(Problem)
Exactly reproduce each of the entries shown below.

(Supplied material)
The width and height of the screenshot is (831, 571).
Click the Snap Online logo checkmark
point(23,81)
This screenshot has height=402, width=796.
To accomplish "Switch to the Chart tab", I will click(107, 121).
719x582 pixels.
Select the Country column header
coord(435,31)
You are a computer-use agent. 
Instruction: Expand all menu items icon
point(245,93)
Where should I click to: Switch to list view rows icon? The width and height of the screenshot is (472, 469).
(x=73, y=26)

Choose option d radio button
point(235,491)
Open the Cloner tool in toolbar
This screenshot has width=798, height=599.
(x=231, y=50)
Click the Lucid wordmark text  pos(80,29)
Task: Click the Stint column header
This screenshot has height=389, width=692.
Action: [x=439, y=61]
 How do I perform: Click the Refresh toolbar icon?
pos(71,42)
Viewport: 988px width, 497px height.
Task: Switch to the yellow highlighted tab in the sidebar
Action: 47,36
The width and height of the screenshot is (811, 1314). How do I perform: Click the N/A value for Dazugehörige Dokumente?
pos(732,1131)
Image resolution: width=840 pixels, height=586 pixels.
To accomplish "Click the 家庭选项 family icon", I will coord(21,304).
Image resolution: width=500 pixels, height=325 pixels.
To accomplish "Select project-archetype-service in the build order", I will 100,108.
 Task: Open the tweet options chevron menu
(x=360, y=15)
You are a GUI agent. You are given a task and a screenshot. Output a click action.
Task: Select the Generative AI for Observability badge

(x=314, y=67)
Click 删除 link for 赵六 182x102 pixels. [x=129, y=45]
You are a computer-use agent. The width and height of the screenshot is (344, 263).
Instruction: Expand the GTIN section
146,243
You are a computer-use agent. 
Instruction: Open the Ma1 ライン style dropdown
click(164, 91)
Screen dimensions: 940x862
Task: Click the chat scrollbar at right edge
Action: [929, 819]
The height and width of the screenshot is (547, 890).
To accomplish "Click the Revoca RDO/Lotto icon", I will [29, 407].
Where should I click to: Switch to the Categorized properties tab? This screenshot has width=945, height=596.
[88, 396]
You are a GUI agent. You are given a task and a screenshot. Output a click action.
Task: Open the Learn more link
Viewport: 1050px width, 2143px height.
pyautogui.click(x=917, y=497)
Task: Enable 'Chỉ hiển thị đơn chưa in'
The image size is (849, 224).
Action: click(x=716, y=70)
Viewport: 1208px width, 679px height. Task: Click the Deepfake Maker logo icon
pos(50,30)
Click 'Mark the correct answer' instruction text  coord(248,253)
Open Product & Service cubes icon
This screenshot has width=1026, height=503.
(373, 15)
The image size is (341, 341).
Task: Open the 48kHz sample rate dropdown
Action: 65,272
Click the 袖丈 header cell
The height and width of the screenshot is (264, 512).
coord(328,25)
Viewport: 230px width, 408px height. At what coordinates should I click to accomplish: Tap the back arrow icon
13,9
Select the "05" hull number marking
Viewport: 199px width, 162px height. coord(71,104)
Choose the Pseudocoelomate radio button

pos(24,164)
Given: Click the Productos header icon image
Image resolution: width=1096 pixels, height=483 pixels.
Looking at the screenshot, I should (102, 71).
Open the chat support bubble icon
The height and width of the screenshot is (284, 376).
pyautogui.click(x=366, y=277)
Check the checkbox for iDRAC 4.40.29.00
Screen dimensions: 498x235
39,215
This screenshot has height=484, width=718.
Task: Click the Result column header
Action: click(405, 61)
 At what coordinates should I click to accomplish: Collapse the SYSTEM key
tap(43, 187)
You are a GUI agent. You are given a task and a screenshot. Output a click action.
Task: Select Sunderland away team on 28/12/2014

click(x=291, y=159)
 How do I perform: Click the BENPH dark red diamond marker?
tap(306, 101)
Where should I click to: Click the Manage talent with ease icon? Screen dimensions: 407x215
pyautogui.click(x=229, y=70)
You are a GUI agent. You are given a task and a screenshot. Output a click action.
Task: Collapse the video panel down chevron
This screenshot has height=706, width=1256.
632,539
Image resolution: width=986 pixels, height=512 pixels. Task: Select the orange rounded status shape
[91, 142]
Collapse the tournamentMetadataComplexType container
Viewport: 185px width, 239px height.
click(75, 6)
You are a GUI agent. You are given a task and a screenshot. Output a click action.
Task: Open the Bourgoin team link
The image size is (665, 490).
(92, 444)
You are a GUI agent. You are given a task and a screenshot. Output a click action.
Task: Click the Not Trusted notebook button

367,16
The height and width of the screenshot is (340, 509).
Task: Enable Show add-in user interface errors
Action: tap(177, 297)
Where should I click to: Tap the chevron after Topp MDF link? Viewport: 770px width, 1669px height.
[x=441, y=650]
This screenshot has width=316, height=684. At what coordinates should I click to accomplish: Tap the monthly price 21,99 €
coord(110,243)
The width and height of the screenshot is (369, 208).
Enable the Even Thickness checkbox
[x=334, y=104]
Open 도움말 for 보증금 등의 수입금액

(Written answer)
The width and height of the screenshot is (831, 571).
Click the Snap Online logo checkmark
point(23,81)
This screenshot has height=402, width=796.
To accomplish "Switch to the Chart tab", I will click(107, 121).
719x582 pixels.
Select the Country column header
coord(435,31)
You are a computer-use agent. 
Instruction: Expand all menu items icon
point(245,93)
Where should I click to: Switch to list view rows icon? The width and height of the screenshot is (472, 469).
(x=73, y=26)

Choose option d radio button
point(235,491)
Open the Cloner tool in toolbar
This screenshot has width=798, height=599.
(x=231, y=50)
Click the Lucid wordmark text  pos(80,29)
Task: Click the Stint column header
This screenshot has height=389, width=692.
Action: [x=439, y=61]
 How do I perform: Click the Refresh toolbar icon?
pos(71,42)
Viewport: 988px width, 497px height.
Task: Switch to the yellow highlighted tab in the sidebar
Action: 47,36
The width and height of the screenshot is (811, 1314). How do I perform: Click the N/A value for Dazugehörige Dokumente?
pos(732,1131)
Image resolution: width=840 pixels, height=586 pixels.
To accomplish "Click the 家庭选项 family icon", I will coord(21,304).
Image resolution: width=500 pixels, height=325 pixels.
To accomplish "Select project-archetype-service in the build order", I will 100,108.
 Task: Open the tweet options chevron menu
(x=360, y=15)
You are a GUI agent. You are given a task and a screenshot. Output a click action.
Task: Select the Generative AI for Observability badge

(x=314, y=67)
Click 删除 link for 赵六 182x102 pixels. [x=129, y=45]
You are a computer-use agent. The width and height of the screenshot is (344, 263).
Instruction: Expand the GTIN section
146,243
You are a computer-use agent. 
Instruction: Open the Ma1 ライン style dropdown
click(164, 91)
Screen dimensions: 940x862
Task: Click the chat scrollbar at right edge
Action: [929, 819]
The height and width of the screenshot is (547, 890).
To accomplish "Click the Revoca RDO/Lotto icon", I will [29, 407].
Where should I click to: Switch to the Categorized properties tab? This screenshot has width=945, height=596.
[88, 396]
You are a GUI agent. You are given a task and a screenshot. Output a click action.
Task: Open the Learn more link
Viewport: 1050px width, 2143px height.
pyautogui.click(x=917, y=497)
Task: Enable 'Chỉ hiển thị đơn chưa in'
The image size is (849, 224).
Action: click(x=716, y=70)
Viewport: 1208px width, 679px height. Task: Click the Deepfake Maker logo icon
pos(50,30)
Click 'Mark the correct answer' instruction text  coord(248,253)
Open Product & Service cubes icon
This screenshot has width=1026, height=503.
(373, 15)
The image size is (341, 341).
Task: Open the 48kHz sample rate dropdown
Action: 65,272
Click the 袖丈 header cell
The height and width of the screenshot is (264, 512).
coord(328,25)
Viewport: 230px width, 408px height. At what coordinates should I click to accomplish: Tap the back arrow icon
13,9
Select the "05" hull number marking
Viewport: 199px width, 162px height. coord(71,104)
Choose the Pseudocoelomate radio button

pos(24,164)
Given: Click the Productos header icon image
Image resolution: width=1096 pixels, height=483 pixels.
Looking at the screenshot, I should (102, 71).
Open the chat support bubble icon
The height and width of the screenshot is (284, 376).
pyautogui.click(x=366, y=277)
Check the checkbox for iDRAC 4.40.29.00
Screen dimensions: 498x235
39,215
This screenshot has height=484, width=718.
Task: Click the Result column header
Action: click(405, 61)
 At what coordinates should I click to accomplish: Collapse the SYSTEM key
tap(43, 187)
You are a GUI agent. You are given a task and a screenshot. Output a click action.
Task: Select Sunderland away team on 28/12/2014

click(x=291, y=159)
 How do I perform: Click the BENPH dark red diamond marker?
tap(306, 101)
Where should I click to: Click the Manage talent with ease icon? Screen dimensions: 407x215
pyautogui.click(x=229, y=70)
You are a GUI agent. You are given a task and a screenshot. Output a click action.
Task: Collapse the video panel down chevron
This screenshot has height=706, width=1256.
632,539
Image resolution: width=986 pixels, height=512 pixels. Task: Select the orange rounded status shape
[91, 142]
Collapse the tournamentMetadataComplexType container
Viewport: 185px width, 239px height.
click(75, 6)
You are a GUI agent. You are given a task and a screenshot. Output a click action.
Task: Open the Bourgoin team link
The image size is (665, 490).
(92, 444)
You are a GUI agent. You are given a task and a screenshot. Output a click action.
Task: Click the Not Trusted notebook button

367,16
The height and width of the screenshot is (340, 509).
Task: Enable Show add-in user interface errors
Action: tap(177, 297)
Where should I click to: Tap the chevron after Topp MDF link? Viewport: 770px width, 1669px height.
[x=441, y=650]
This screenshot has width=316, height=684. At what coordinates should I click to accomplish: Tap the monthly price 21,99 €
coord(110,243)
The width and height of the screenshot is (369, 208).
Enable the Even Thickness checkbox
[x=334, y=104]
Open 도움말 for 보증금 등의 수입금액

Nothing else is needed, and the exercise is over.